From the line containing "Viewport: 1061px width, 642px height." to the last line of the data below, copy everything exactly and nothing else; pictures stay out.

---

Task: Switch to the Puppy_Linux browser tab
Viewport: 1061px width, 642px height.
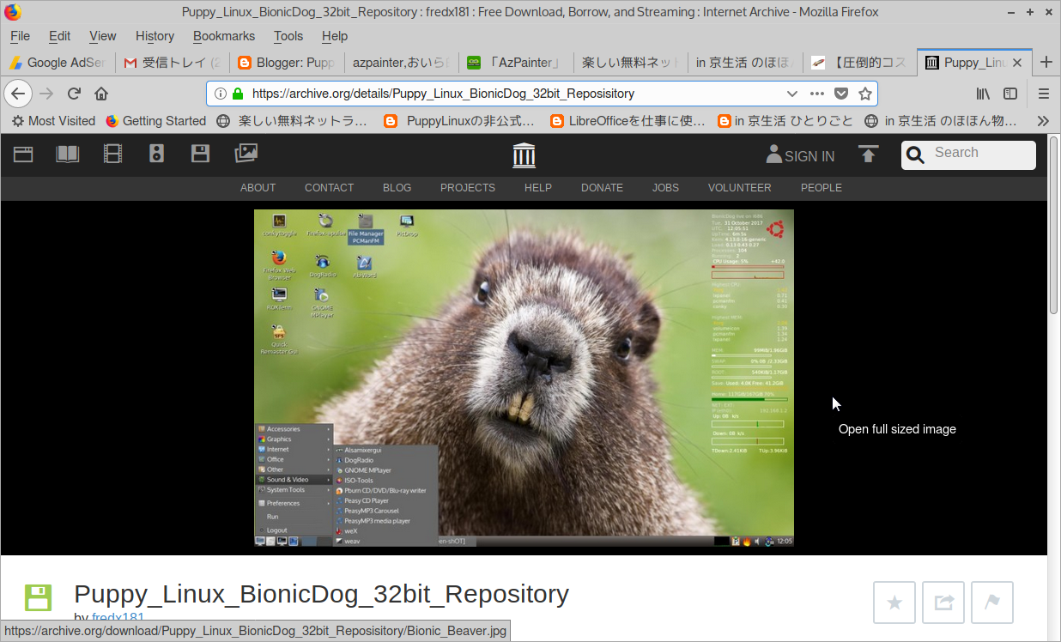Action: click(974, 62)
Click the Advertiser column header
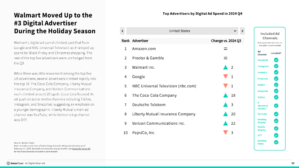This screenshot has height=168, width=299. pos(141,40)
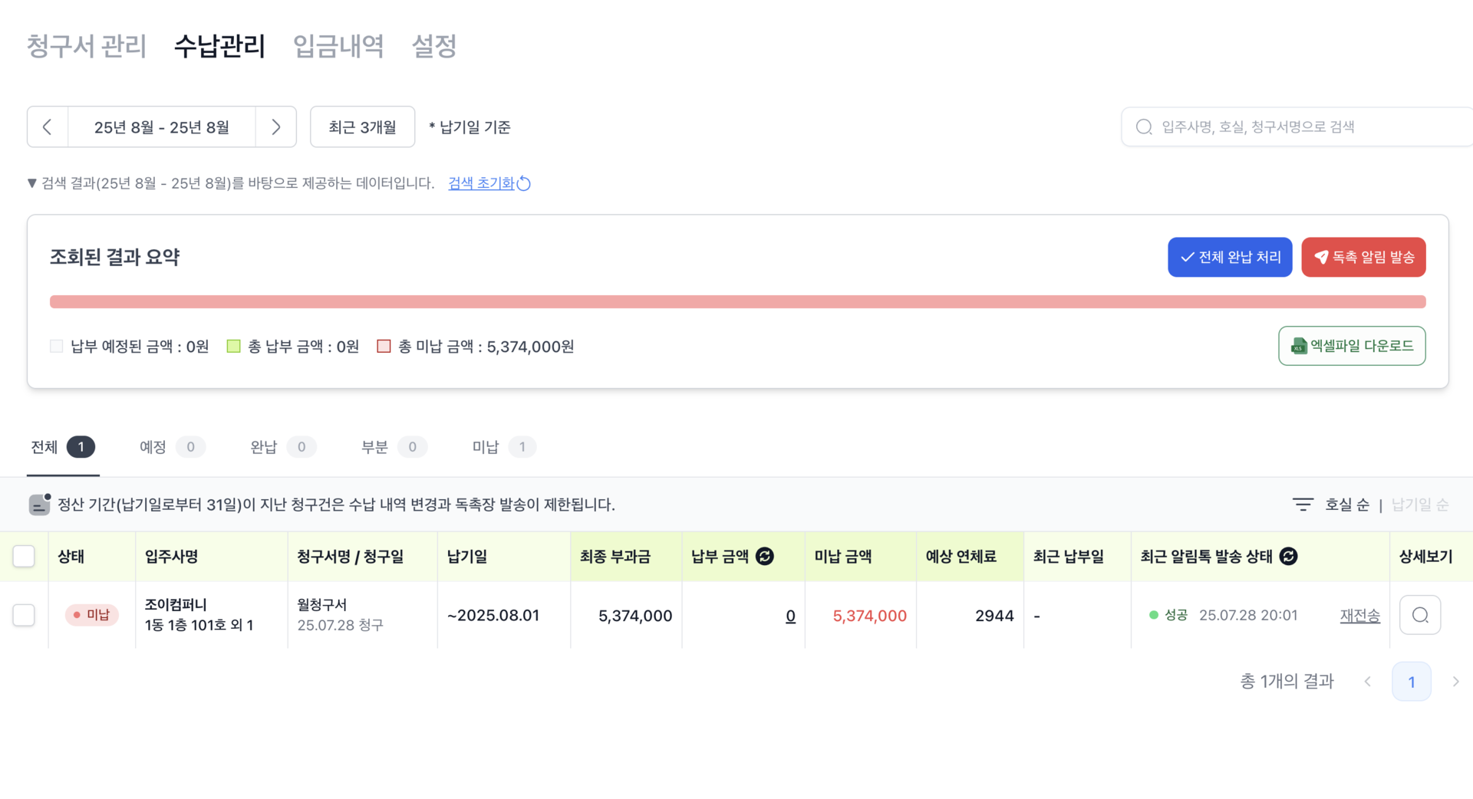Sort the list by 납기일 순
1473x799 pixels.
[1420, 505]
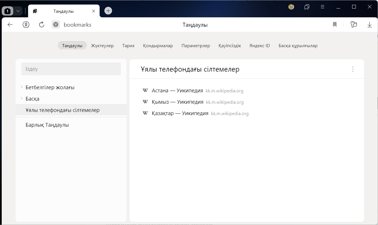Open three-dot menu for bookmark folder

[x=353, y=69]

---

> [EXERCISE ANSWER]:
Viewport: 1061px width, 642px height.
Action: click(974, 62)
Click the Advertiser column header
This screenshot has height=168, width=299. pos(141,40)
Sort the list by 납기일 순
1473x799 pixels.
[1420, 505]
Open three-dot menu for bookmark folder

[x=353, y=69]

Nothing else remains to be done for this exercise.